-- start of READING TEXT --

# crimson clover



## Growing Boy (Jan 28, 2009)

I would plant as soon as the soil can be worked.
Crimson clover is a cool weather crop.
A few frosts won't hurt it a bit.
The White Dutch Clover I seeded withstood 20 degrees with no problems.


----------



## jrbbees (Apr 4, 2010)

I once read that honey bees can not feed well from Crimson Clover because their probosis is not long enough. I understood that Bumble Bees get most of the nectar because they are larger and 'longer'. White clover has a shorter flower so they feed well from it.
I was going to plant crimson back then.

I believe I read that in the ABJ 25+ years ago. Back before the Internet!

I would love to have that info corrected if I am wrong.


----------



## jmgi (Jan 15, 2009)

Honey bees can work crimson clover, according to the book entitled American Honey Plants by Frank Pellet. It produces a fine honey. John


----------



## slickbrightspear (Jan 9, 2009)

-- end of READING TEXT --
-- start of DATA EXTRACT --

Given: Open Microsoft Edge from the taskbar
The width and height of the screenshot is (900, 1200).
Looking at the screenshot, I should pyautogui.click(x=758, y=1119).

-- end of DATA EXTRACT --

TASK INSTRUCTIONS —
1. In the crimson clover thread, what temperature did the White Dutch Clover withstand without trouble?
2. Continue the crimson clover thread from its last line.

TASK ANSWERS —
1. 20 degrees.

2.
Its best to sow crimson clover in the fall about october, but I have frost sowed it or sowed it onto snow and it came up ok. bees do fine on crimson clover its red clover that they do not get the nectar from crimson and red are two totally different clovers. its correct crimson grows better in cool weather.


----------



## jrbbees (Apr 4, 2010)

Well Snot! To think I could have had some crimson growing in my fields all these years.
Thanks for correct guys. Guess I will have to plant when I get home.


----------



## wildbeekeeper (Jul 3, 2010)

Red clover is the species that bumblebees can work but not honeybees. it is similiar to crimson clover


----------



## BGhoney (Sep 26, 2007)

I had an acre of crimson,,, bumble bees loved it, not much action by the honey bees. know I have dutch and both work it hard...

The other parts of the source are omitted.